Philipsen sticht in belgien: aranburu verpasst den triumph!

Ein fulminantes Finale der Vuelta a Bélgica! Jasper Philipsen vom Alpecin-Deceuninck Team hat Alex Aranburu im Sprint-Duell übertrumpft und sich sowohl die entscheidende fünfte Etappe als auch die Gesamtführung gesichert. Ein Tag, an dem die Nerven flimmerten und die Entscheidung erst im letzten Bogen fiel.

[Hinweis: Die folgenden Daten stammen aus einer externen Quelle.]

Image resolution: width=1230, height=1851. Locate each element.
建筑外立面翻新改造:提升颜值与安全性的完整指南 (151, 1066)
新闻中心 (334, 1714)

Aranburu am rande des triumphes

Aranburu am rande des triumphes

Der Baske Alex Aranburu startete die letzte Etappe mit einem knappen Vorsprung von nur zwei Sekunden auf Philipsen. Doch die Hoffnung auf den Gesamtsieg zerplatzte im finalen Sprint, als Philipsen mit beeindruckender Kraft aus der zweiten Reihe herausstartete und die Nase vorn hatte. Aranburu fand keine optimale Positionierung und musste den Belgier ziehen lassen. Die Enttäuschung stand ihm ins Gesicht geschrieben – die bittere Pille, so nah dran zu sein und doch zu scheitern.

Die letzte Etappe führte von Gingelom nach Hoeilaart über eine Distanz von 183,5 Kilometern. Ein Ausreißer-Duo aus Jonas Abrahamsen und Olivier Godfroid sorgte lange für Spektakel, doch das Peloton holte die Ausreißer zurück. Die finale Phase war geprägt von zahlreichen Attacken und einem chaotischen Rennen. Der Versuch von Dylan van Baarle, einen Zug für seinen Sprinter aufzubauen, scheiterte am unberechenbaren Verlauf des Rennens. Es entwickelte sich ein Kampf Mann gegen Mann, in dem Philipsen die Oberhand behielt.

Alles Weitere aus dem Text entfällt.